Dekan Fakultas Kedokteran Universitas Indonesia Ari F Syam dan ahli kesehatan masyarakat dari Griffith University, Australia, Dicky Budiman, secara terpisah, Selasa (18/8/2020), mengatakan, klaim obat-obatan tidak bisa dilakukan sembarangan dengan pernyataan di media massa. Prosesnya harus melalui uji klinik dan review atau tinjauan dari ilmuwan sejawat. Apalagi untuk obat-obatan yang diklaim bisa mengatasi penyakit yang menjadi pandemi global.
”Setelah uji klinis, hasilnya harus diuji dengan didaftarkan ke kongres dunia dan selanjutnya dipublikasi di jurnal internasional untuk mendapatkan pengakuan bahwa uji klinik tersebut valid serta bisa masuk panduan dan protokol pengobatan baru,” kata Ari.

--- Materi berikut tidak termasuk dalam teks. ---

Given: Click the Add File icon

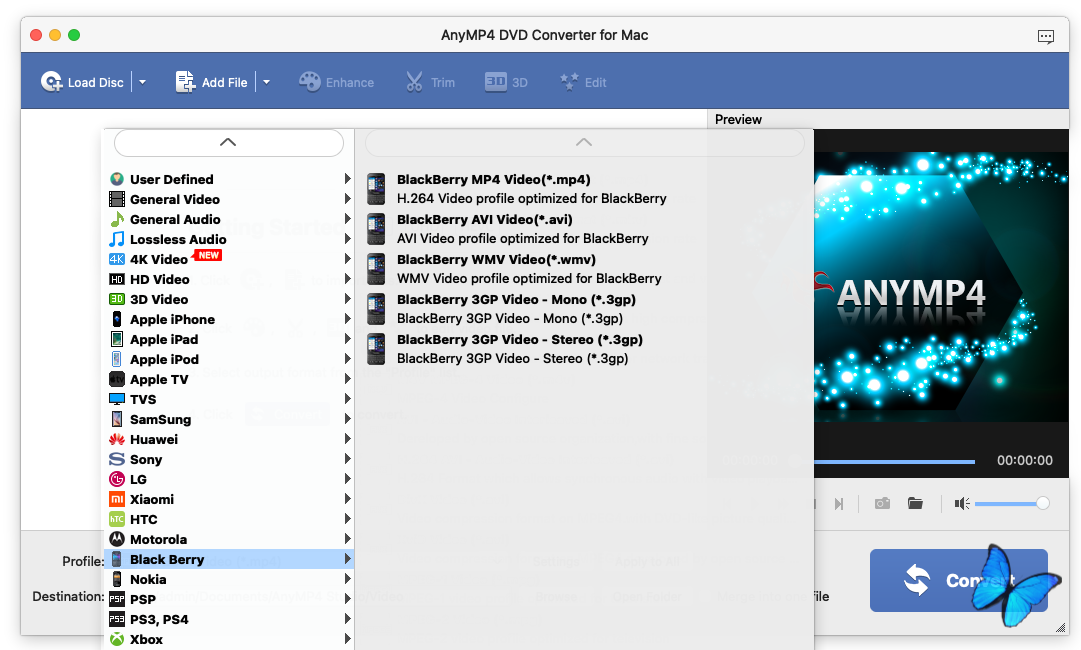Looking at the screenshot, I should tap(185, 82).
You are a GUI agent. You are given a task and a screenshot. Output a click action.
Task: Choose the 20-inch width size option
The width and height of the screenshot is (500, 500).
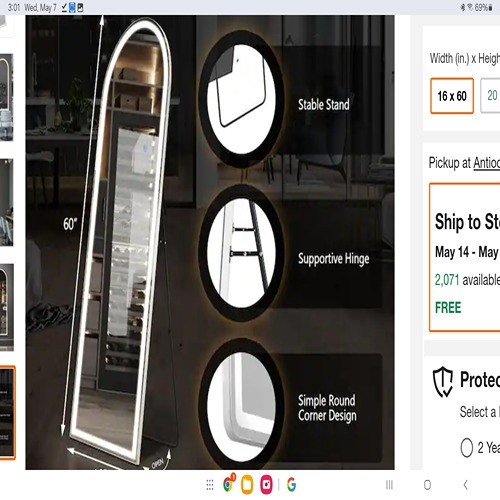coord(491,96)
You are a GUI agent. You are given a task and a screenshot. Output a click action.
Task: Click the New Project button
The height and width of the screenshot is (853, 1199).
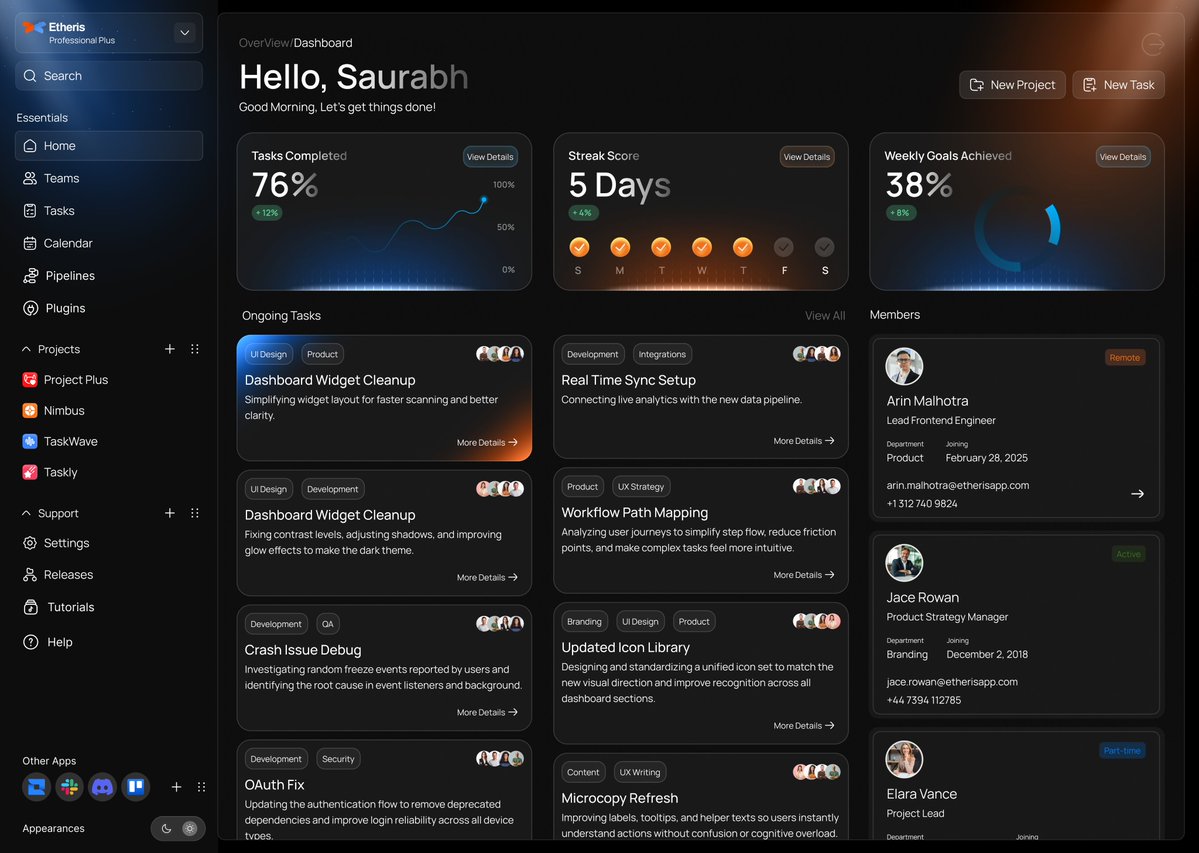(x=1012, y=84)
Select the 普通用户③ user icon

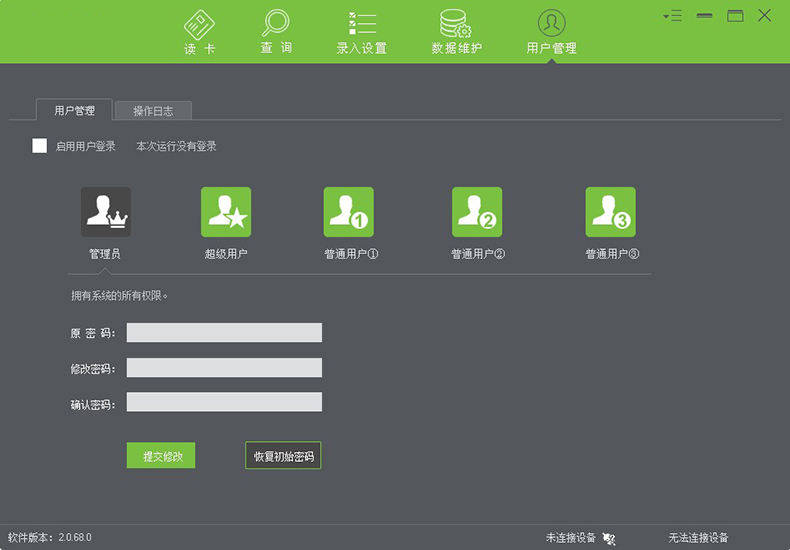(x=610, y=212)
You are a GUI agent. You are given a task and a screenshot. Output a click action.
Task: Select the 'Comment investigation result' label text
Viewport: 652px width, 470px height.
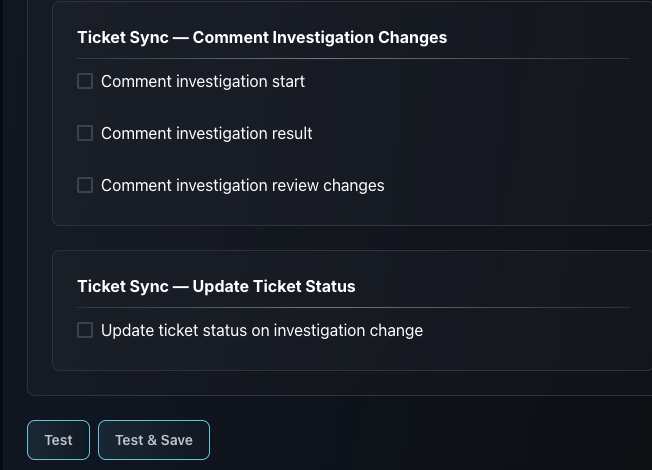click(207, 134)
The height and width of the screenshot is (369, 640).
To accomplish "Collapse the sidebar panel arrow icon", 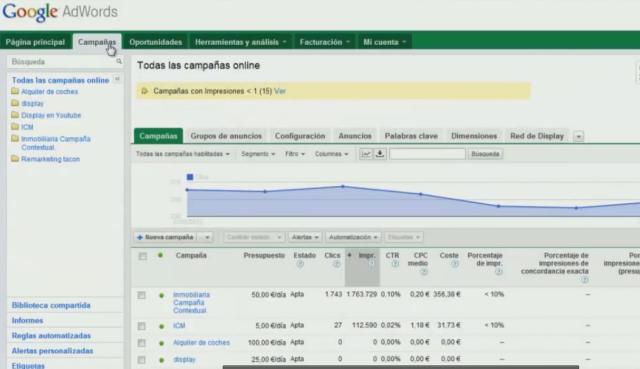I will [x=117, y=79].
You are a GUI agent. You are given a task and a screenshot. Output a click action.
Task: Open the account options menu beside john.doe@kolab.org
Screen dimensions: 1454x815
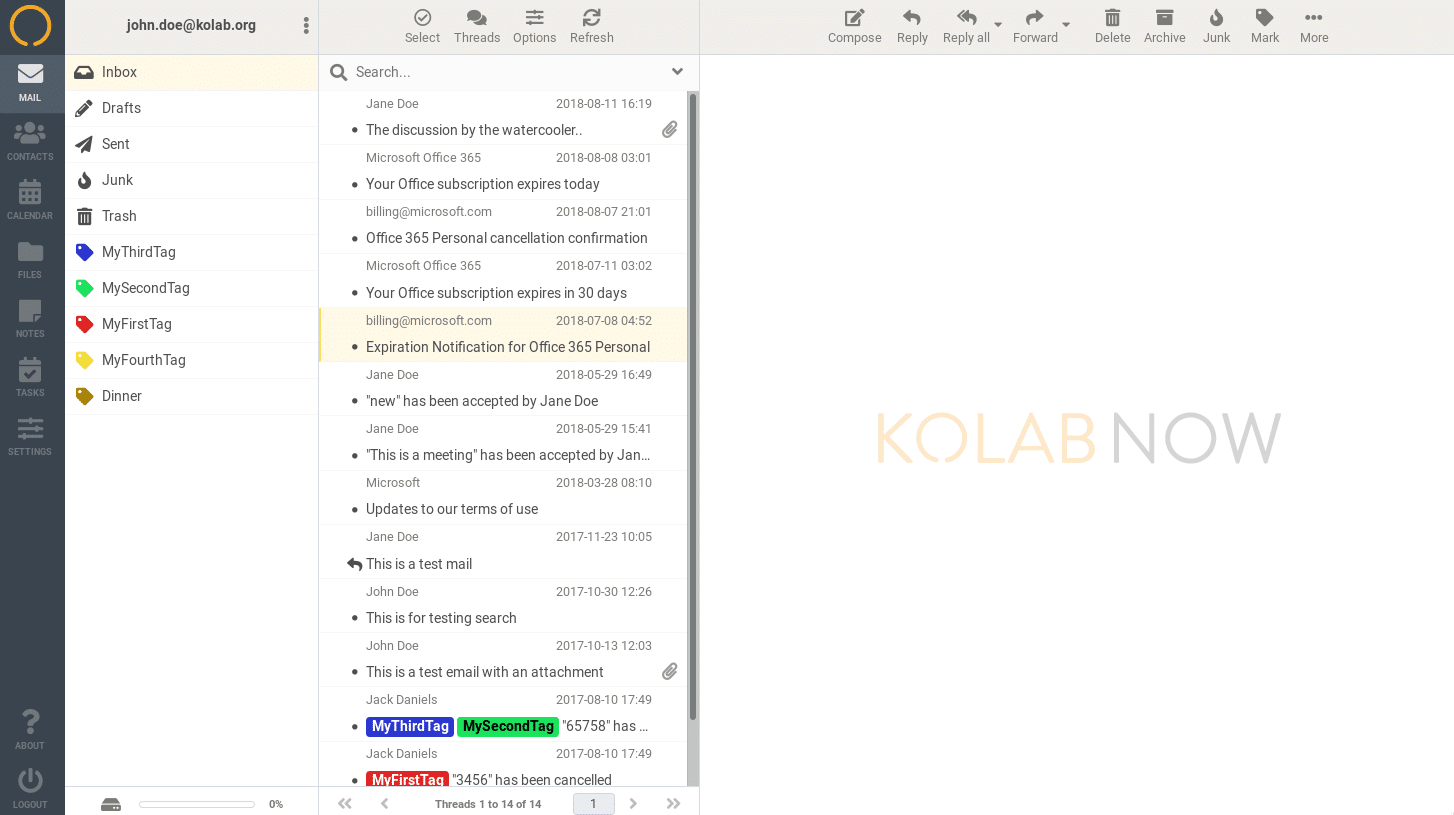306,25
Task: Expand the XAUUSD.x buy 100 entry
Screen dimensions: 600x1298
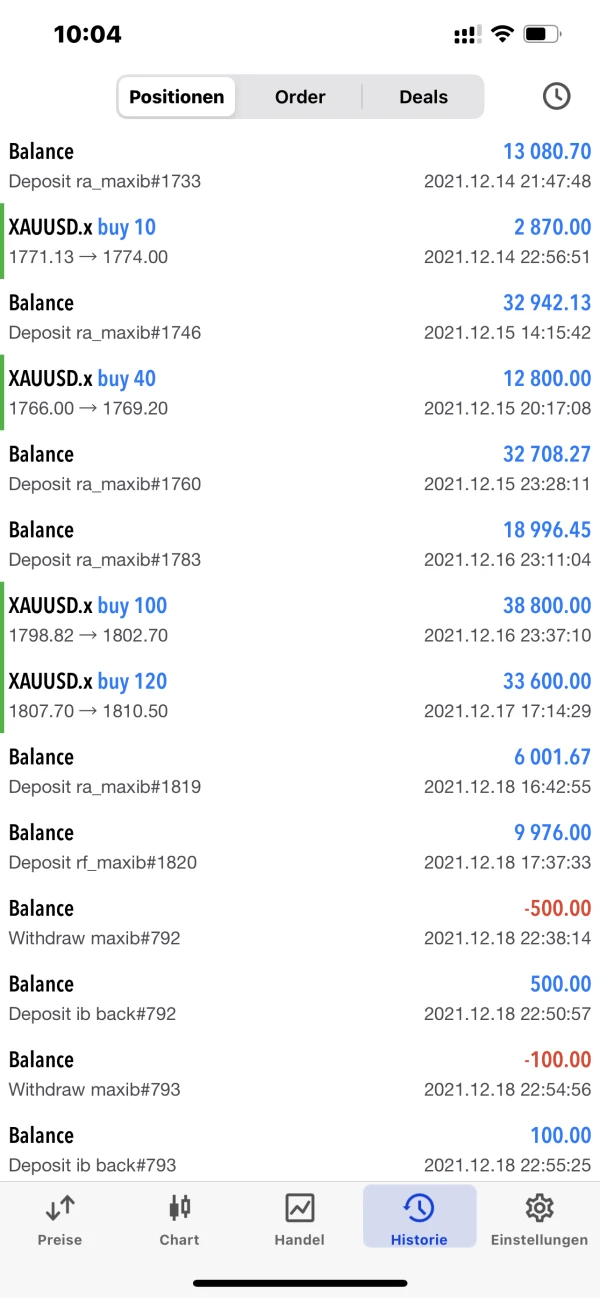Action: [x=300, y=619]
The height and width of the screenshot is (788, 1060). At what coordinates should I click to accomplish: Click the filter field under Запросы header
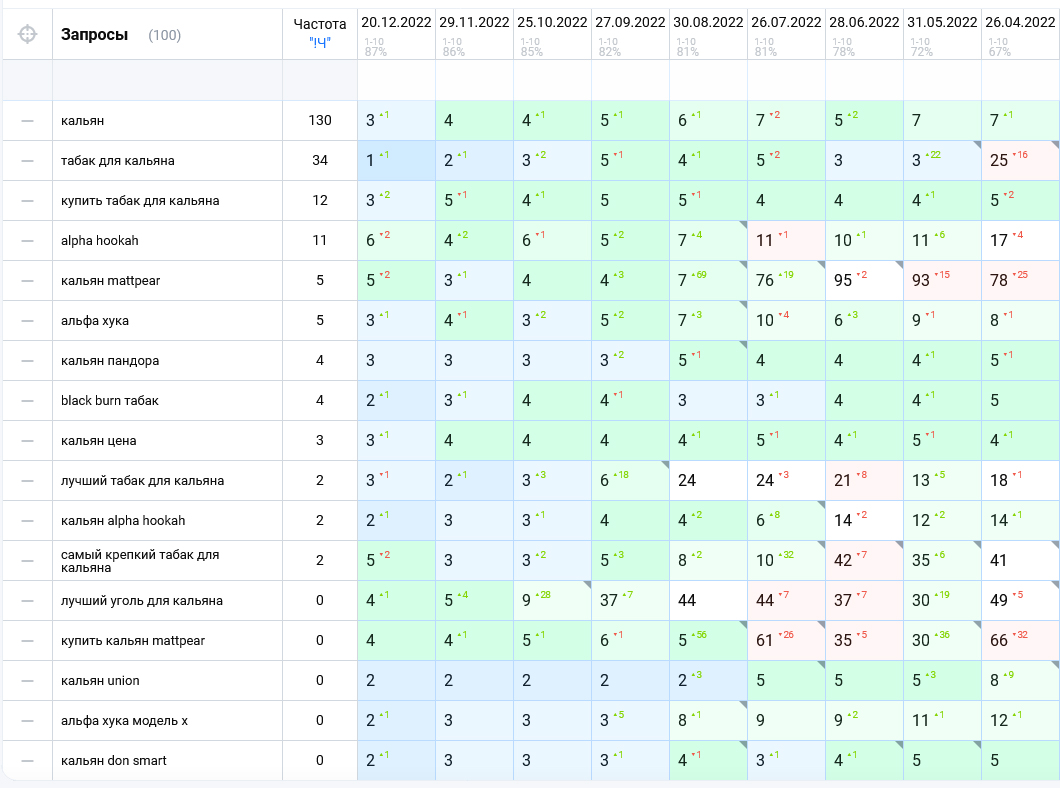pyautogui.click(x=168, y=80)
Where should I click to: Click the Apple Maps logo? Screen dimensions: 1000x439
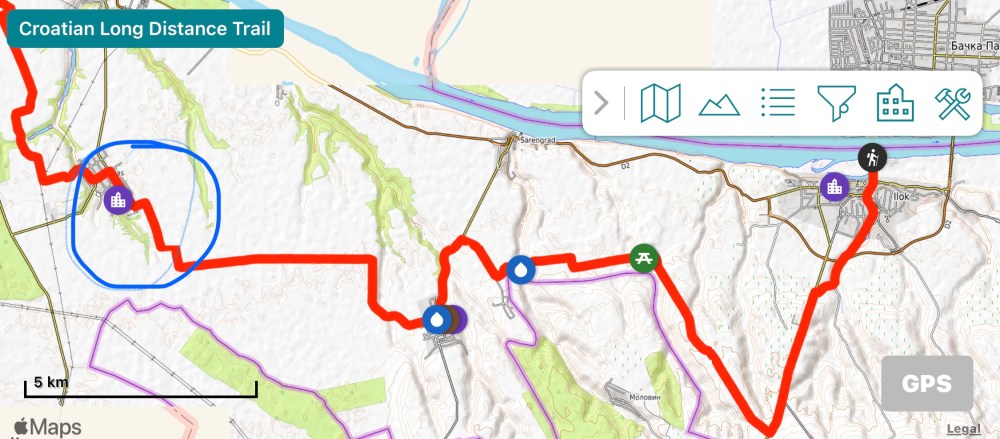coord(48,427)
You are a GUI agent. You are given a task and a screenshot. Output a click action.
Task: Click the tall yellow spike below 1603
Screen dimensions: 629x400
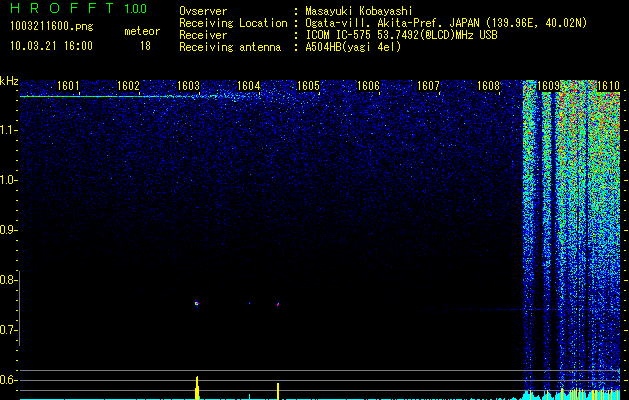[197, 388]
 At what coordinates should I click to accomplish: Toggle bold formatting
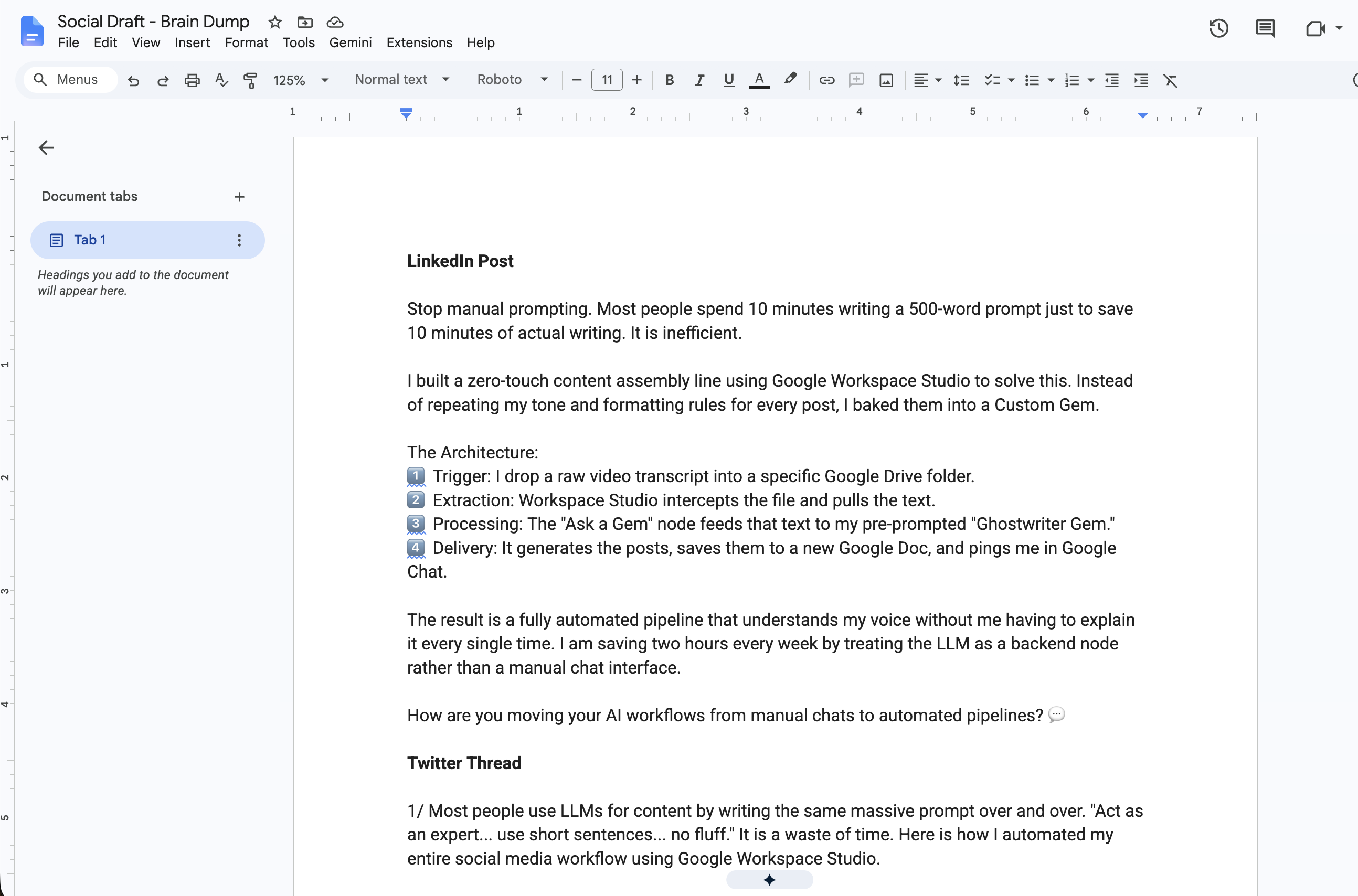click(669, 80)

Dia mencontohkan, proses serupa dilakukannya bersama tim setelah melakukan uji klinis kombinasi obat untuk menangani pasien dengan infeksi kuman Helicobacter pylori yang dapat menimbulkan penyakit saluran pencernaan, seperti gastritis dan tukak lambung.
Menurut Ari, uji klinis harus dilakukan dengan prinsip double-blinded randomized clinical trial, artinya peneliti dan pasien tidak tahu obat yang diberikan. Proses riset, selain harus lolos etik kesehatan, juga didaftarkan ke Clinicaltrial.gov, yang menjadi kewajiban sebelum dikirim ke jurnal internasional.
”Setelah hasilnya kami bawa ke kongres internasional di Amerika pada tahun 2017, baru kemudian kami publikasikan di jurnal dan akhirnya diterima di salah satu jurnal internasional,” katanya.
Begitu mendapat review dari sejawat, menurut Ari, obat-obatan baru ini juga tidak otomatis bisa diterima karena akan dilihat konsistensinya dengan penelitian lain di luar negeri. Proses yang panjang ini diperlukan untuk menjamin manfaat dan meminimalkan risiko bagi pasien.
Kasus tamiflu
Dicky Budiman mengatakan, upaya menemukan obat memang tidak mudah. ”Belajar dari pandemi sebelumnya, pengabaian terhadap kaidah ilmiah dalam riset untuk menemukan obat-obatan ataupun vaksin bisa sangat berbahaya. Sebagai contoh, skandal ’tamiflu’ untuk obat wabah flu burung,” ungkapnya.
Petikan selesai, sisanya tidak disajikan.